Dick Cavett’s Vietnam is an hour-long TV special that aired on PBS earlier this year. It’s made up of clips from Cavett’s talk show, which originally aired on ABC from 1968 to 1974. Cavett was well known for his erudite wit and his intelligent questions. During his run on ABC, Cavett featured many different guests who were both for and against American involvement in Vietnam. Unfortunately, on Dick Cavett’s Vietnam, we simply don’t see enough of the actual shows. Dick Cavett’s Vietnam tries to pack way too much into its brief running time, as it traces America’s entire involvement in Vietnam, going back to the early 1950’s, when we were supporting the French government when Vietnam was still a French colony. The material on the show is good, but the backstory of the war takes up way too much time. 

Dick Cavett’s Vietnam also relies much too heavily on two talking heads, Fredrik Logevall and Timothy Naftali. Logevall and Naftali are both smart and articulate, but there’s just too much of them and not enough clips from Cavett’s show. (You can watch Dick Cavett's Vietnam here.)

One of the best, and most articulate, guests that Dick Cavett’s Vietnam features is Warren Beatty. Since I’m a big fan of Warren Beatty’s, I thought it was worth chronicling his appearance in this documentary. Beatty appeared on the November 1, 1972 episode of The Dick Cavett Show. Beatty wasn’t on the show to promote a movie, but rather to promote Democratic presidential candidate George McGovern. Beatty was one of the key celebrity supporters of McGovern, and he helped organize many fundraising concerts to benefit the campaign. Beatty’s appearance on The Dick Cavett Show is one of his rare appearances on a television talk show. Beatty is in his full 1970’s glory, looking much like he did in The Parallax View, with a full head of thick, long, dark hair, a brown jacket, and a white shirt with an open collar. 

Beatty has a reputation for being a difficult person to interview, and despite his obvious intelligence, he sometimes seems tongue-tied when speaking publicly. None of that is in evidence on the Cavett show. Beatty is sharp and extremely articulate in the clips we see from the show, and it’s very clear that he’s passionate about politics. 

Cavett asked Beatty the question, “What about the people who say, what business do you actors have going out and influencing people?”

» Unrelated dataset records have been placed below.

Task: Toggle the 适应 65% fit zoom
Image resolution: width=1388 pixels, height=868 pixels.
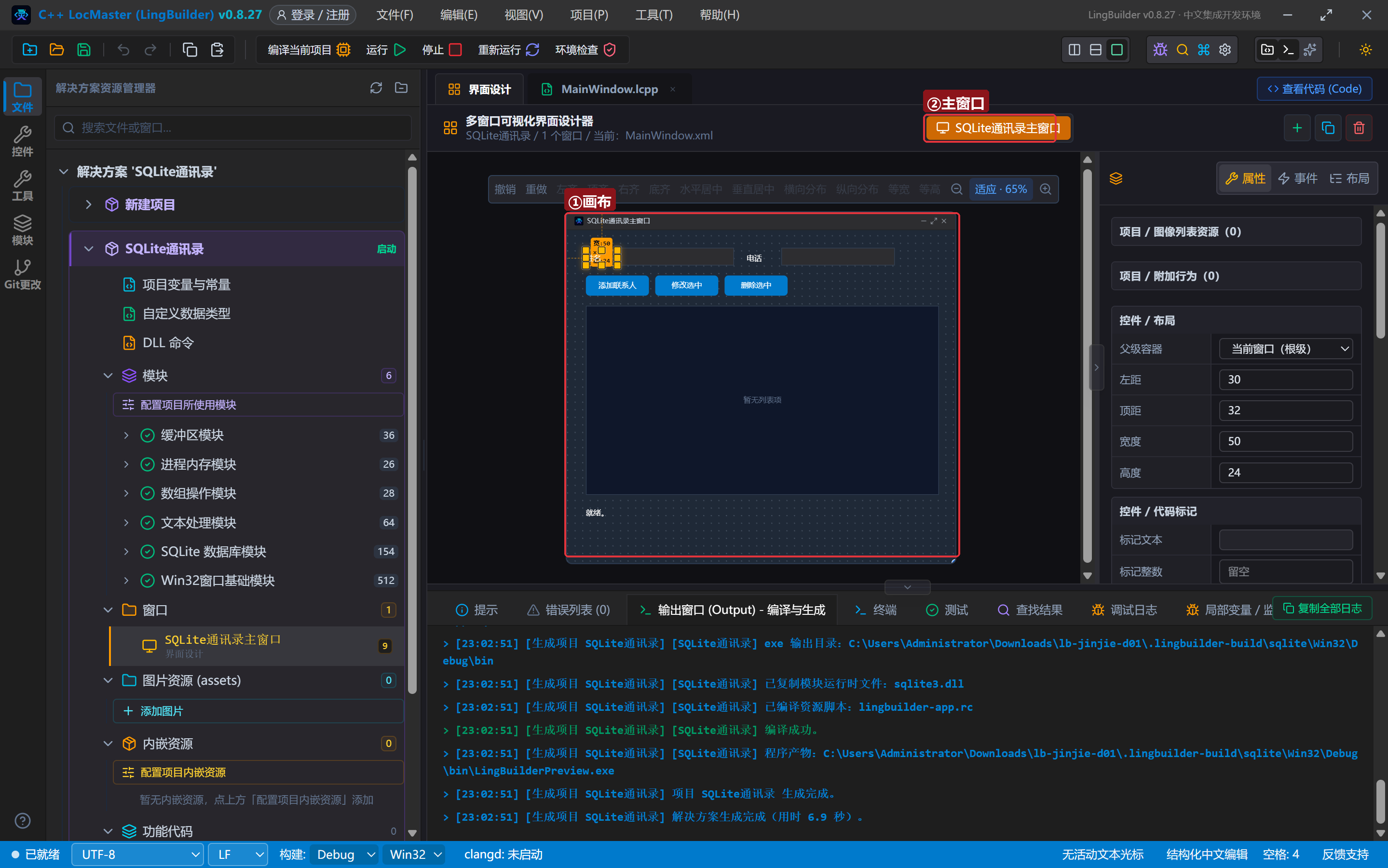Action: click(1001, 189)
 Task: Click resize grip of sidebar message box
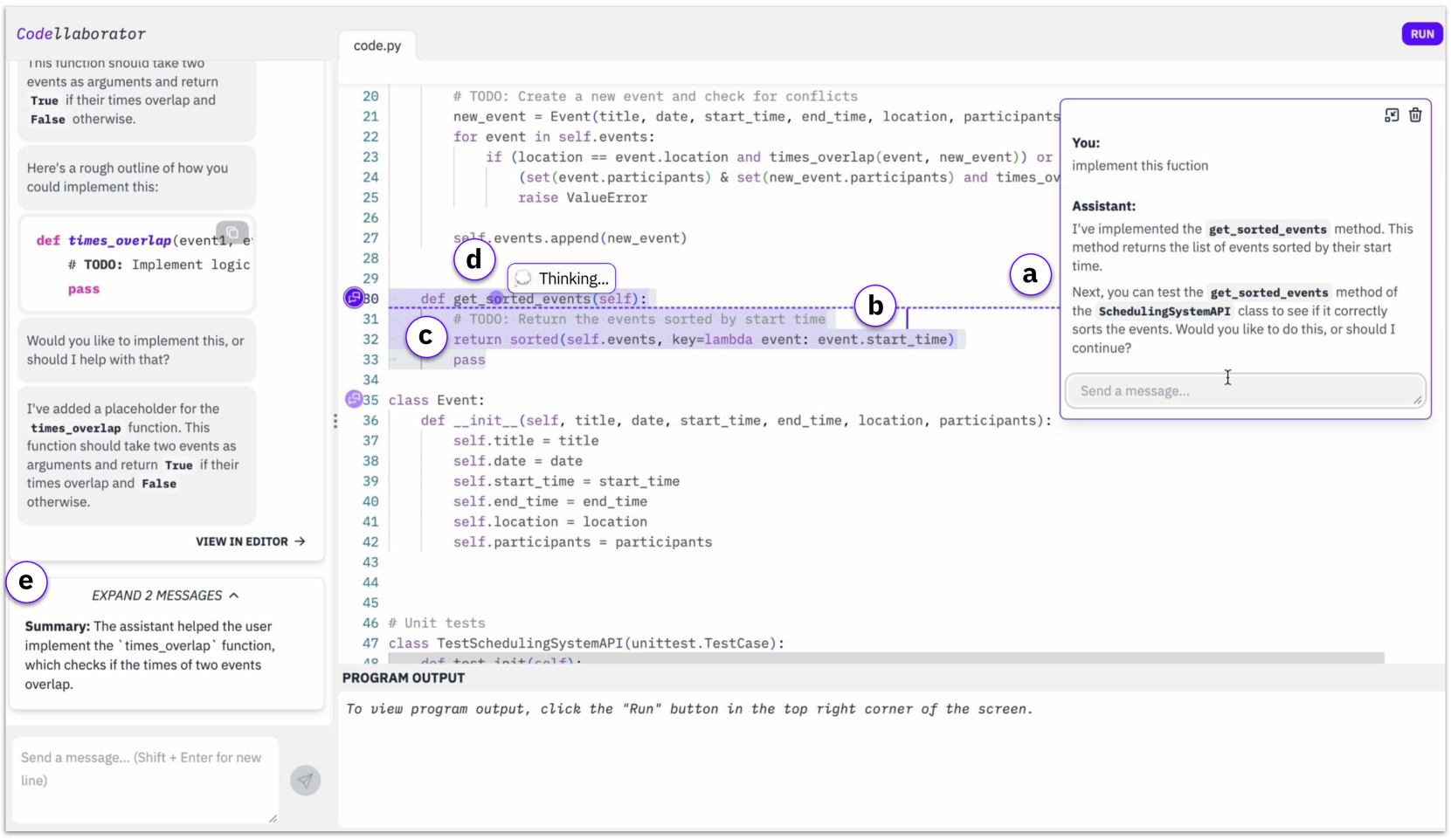[273, 818]
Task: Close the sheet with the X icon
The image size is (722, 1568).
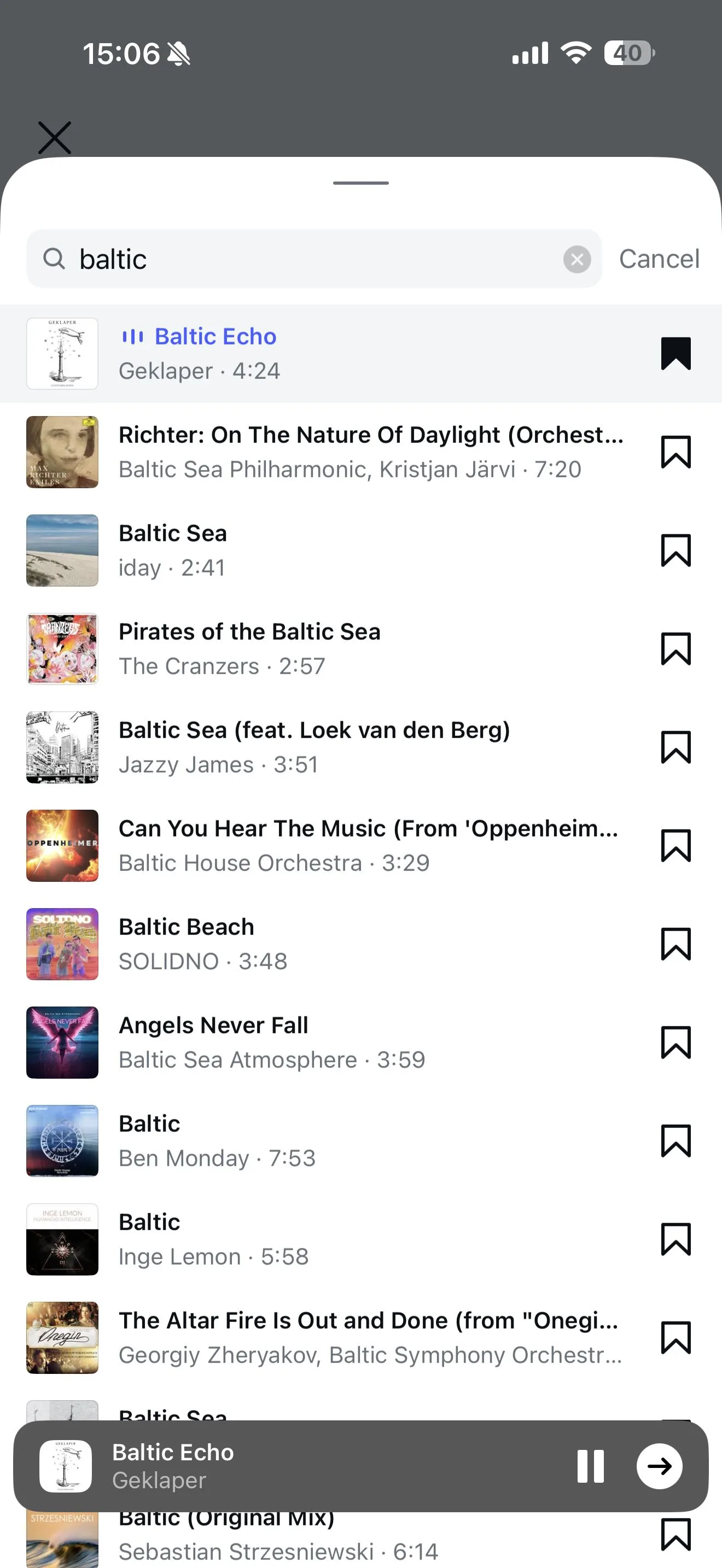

Beatty’s response was: “The fact that they would ask that question is the essence of the problem in the country right now, because it assumes what I call a kind of a mythology of expertise, that certain people are experts on politics, and certain people aren’t. And I guess what’s really gone wrong in the country and naturally, you have to talk about the war over the past ten years, we’ve all left it up to the experts. We all left it up to McNamara, or to Johnson. You know, we can’t blame what’s happened on Johnson, on Nixon, on the leaders. We have to blame it on ourselves….I think we’re all at fault in the country and that I think the problem now in the country is an indifference, and I think that indifference is the result of the fact that we have been lied to by our leaders for eight years, and we’ve lied to each other.”

Beatty was correct. Vietnam was one of the first times that Americans realized they were being lied to by their own government, and they realized it as the war was still going on. 

In the next clip we see of Beatty, he says: “And for all of our adult lives we’ve been told, ‘Well, those people know things, and if you knew what the President knew, then you wouldn’t be saying what you’re saying.’ Well, we finally found out that we were right. Our instincts were right. We shouldn’t have been killing those people, we shouldn’t have been bombing those people and it’s up to people like you and me and the rest of us to say what we think and not be ashamed of what we think and not defer to experts. There are no experts, I think, when you’re talking about questions of compassion and humanity.”

Beatty’s summation of his feelings hits the nail on the head, in my opinion, and his appearance on The Dick Cavett Show in 1972 shows what a smart, passionate, and committed man he is.